On February 18th, 2009, Sean Delonas published a controversial cartoon in the New York Post depicting two policemen shooting and killing a monkey with the caption: “They’ll have to find someone else to write the next stimulus bill.” On the adjoining page was a photo of President Barack Obama signing this very piece of legislation into law. Although public debate over the cartoon has centered entirely on its potentially racist overtones, we might ask from a Darwinian perspective how the stereotype of the black ape works to disavow a universally shared human apehood. How might we comprehend animality in non-pejorative terms?
Whereas in contemporary race and sexuality studies the topic of animality emerges almost exclusively in order to index the dehumanization that makes discrimination possible, Bestial Traces argues that a more fundamental disavowal of human animality conditions the bestialization of racial and sexual minorities. Hence, when conservative politicians such as Senator Rick Santorum equate homosexuality with bestiality, they betray an anxious effort to deny the animality inherent in all sexuality.

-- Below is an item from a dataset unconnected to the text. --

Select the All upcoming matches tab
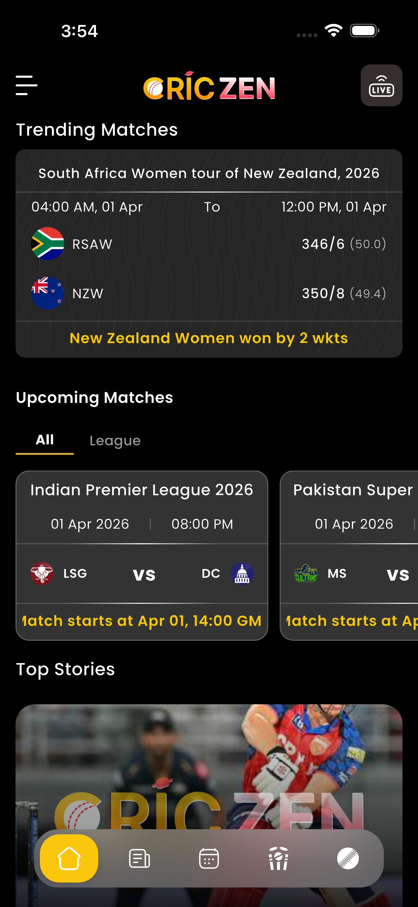 coord(45,440)
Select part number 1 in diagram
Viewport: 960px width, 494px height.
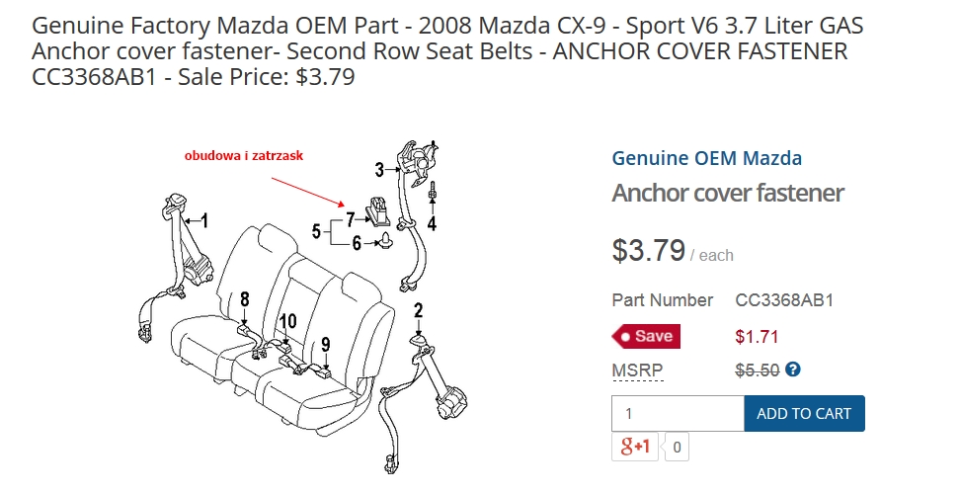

Focusing on literary texts by Edgar Allan Poe, Joel Chandler Harris, Richard Wright, Philip Roth, and J.M. Coetzee, together with philosophical texts by Derrida, Heidegger, Agamben, Freud, and Nietzsche, Peterson maintains that the representation of social and political others as animals can be mitigated but never finally abolished. Insofar as humanizing the abject only vacates the structurally empty and infinitely transposable position of “the animal,” he argues that all forms of belonging—no matter how open and hospitable they are toward others—inevitably produce “beasts” whose exclusion contradicts our apparent desire for nonviolence. While one might argue that absolute political equality and inclusion remain desirable—even if ultimately unattainable—ideals, Bestial Traces shows that by maintaining such principles we exacerbate rather than ameliorate violence precisely by failing to confront how discrimination and exclusion condition all social relations.